Americans feel the burn as FDA waits to approve new sunscreen ingredients

BY Rebecca Jacobson  March 21, 2014 at 12:36 PM EST
Photo by Joe Shlabotnik/Flickr

U.S. sunblocks are over a decade out of date and the advocates are pushing the FDA to approve new UV-ray blocking ingredients. Photo by Joe Shlabotnik/Flickr

Spring is here. But as you start packing for your spring break trip to the beach, you might want to consider importing European sunscreen. American sunscreen is about 12 years out of date, sunscreen and cancer-research advocates say, because of a hold up in the FDA’s approval process.

Sunlight carries two types of UV radiation which we associate with skin damage. UVB rays damage the surface of our skin and cause sunburns. UVA rays penetrate beneath the surface layer of skin tissue, and can lead to skin cancers like melanoma.

Skin cancer is a serious problem in the United States. The American Cancer Society estimates that 1 in every 5 Americans will develop skin cancer at some point in their lives. Melonoma, the most deadly skin cancer, kills nearly 10,000 Americans every year, and the number of cases have been rising for 30 years.

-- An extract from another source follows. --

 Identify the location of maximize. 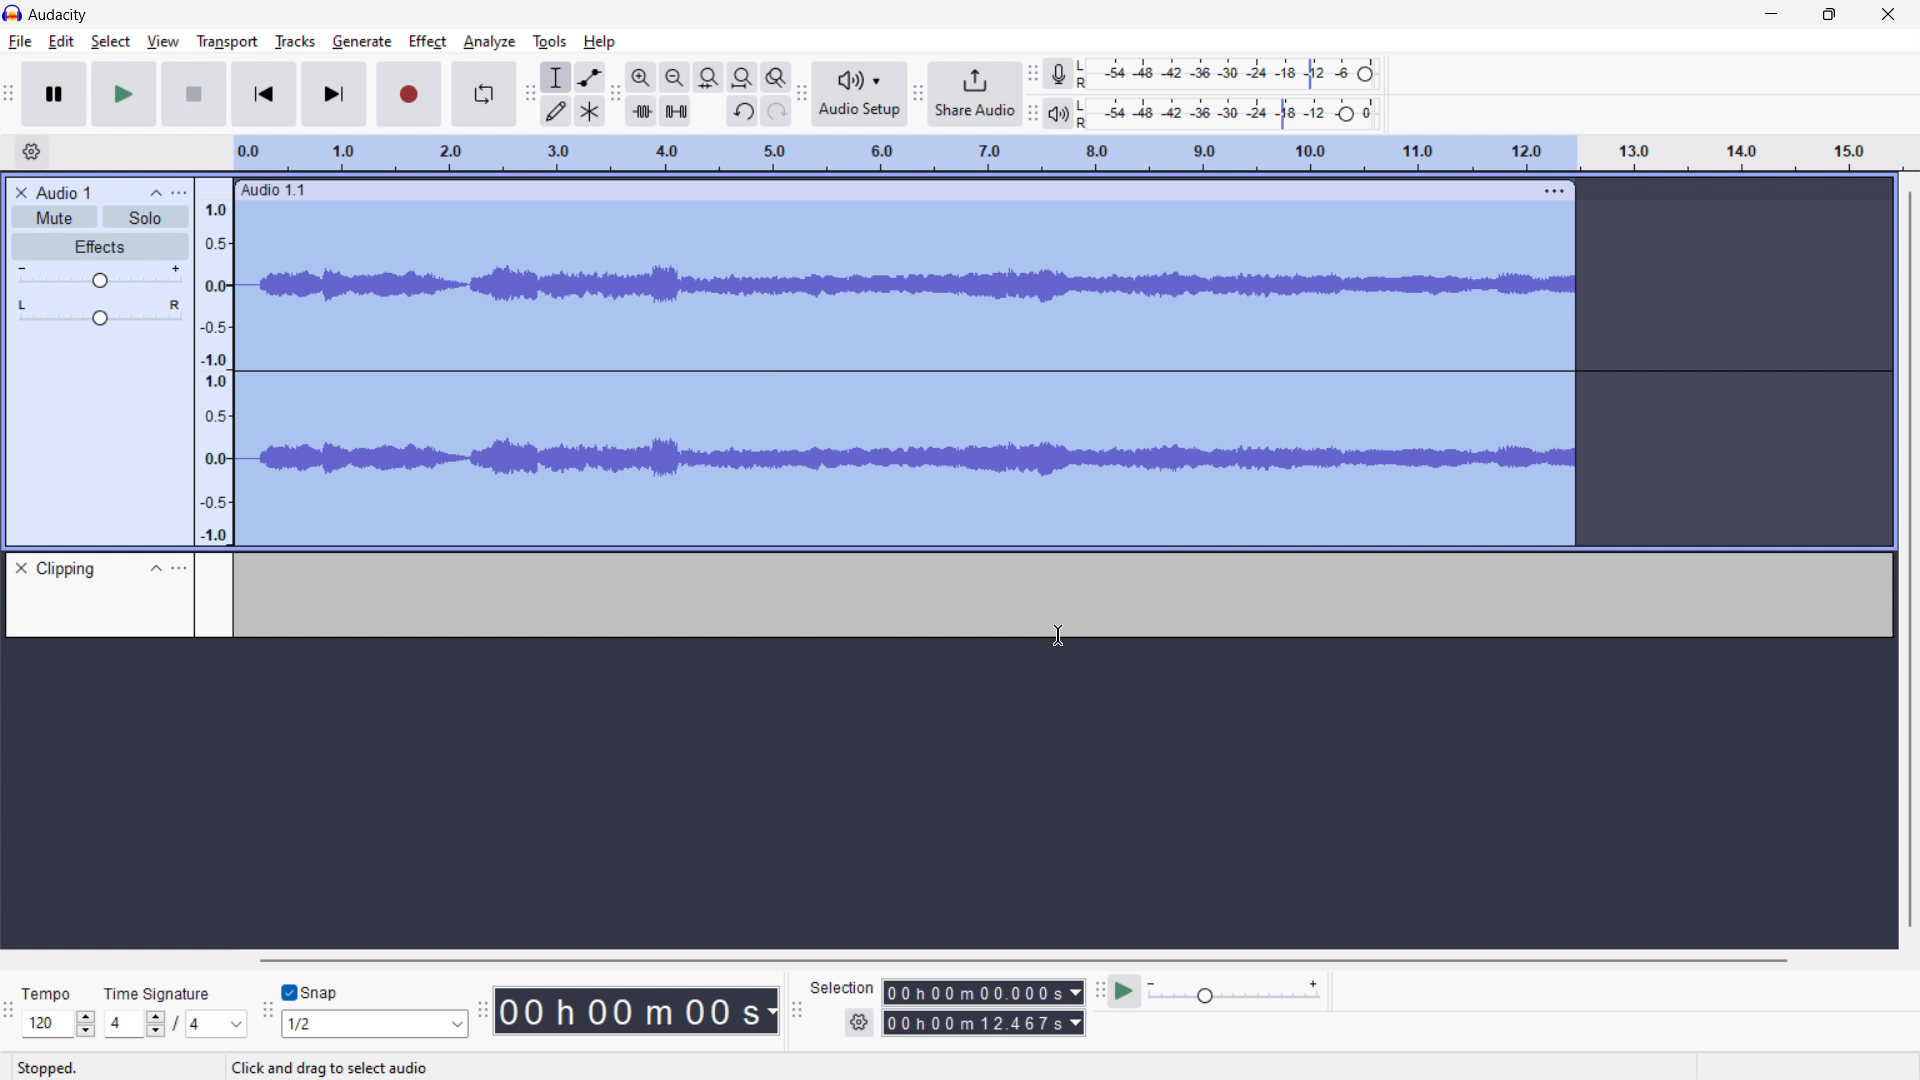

In the U.S., most sunscreens use chemicals, such as oxybenzone and avobenzone, to filter UVA radiation. But those ingredients protect only against certain UVA rays, and they break down quickly, say skin cancer-research groups.

In the last decade, new UV-blocking agents have been developed for sunscreens, including a chemical filter called ecamsule, which was approved for use in Europe in the early 1990s. However, the FDA hasn’t expanded its approved list of sunscreen ingredients since 1999. Eight ingredients are currently awaiting approval, and ecamsule has only been approved in a handful of L’Oreal products.

Skincare product manufacturers and cancer-research advocates have recently teamed up to pressure the FDA to approve new sunblock ingredients. FDA commissioner Margaret Hamburg said sunscreen was “one of the highest priorities” in a 2013 Capitol Hill hearing.

Wendy Selig, president of the Melonoma Research Alliance, told the Washington Post that the hold-up isn’t fair to American consumers.

“We’re basically saying that the American people should make do with what was the most innovative science from 10 to 12 years ago,” she said. “Ask someone if they want to buy automobile technology from 12 years ago, or computer technology from 12 years ago.”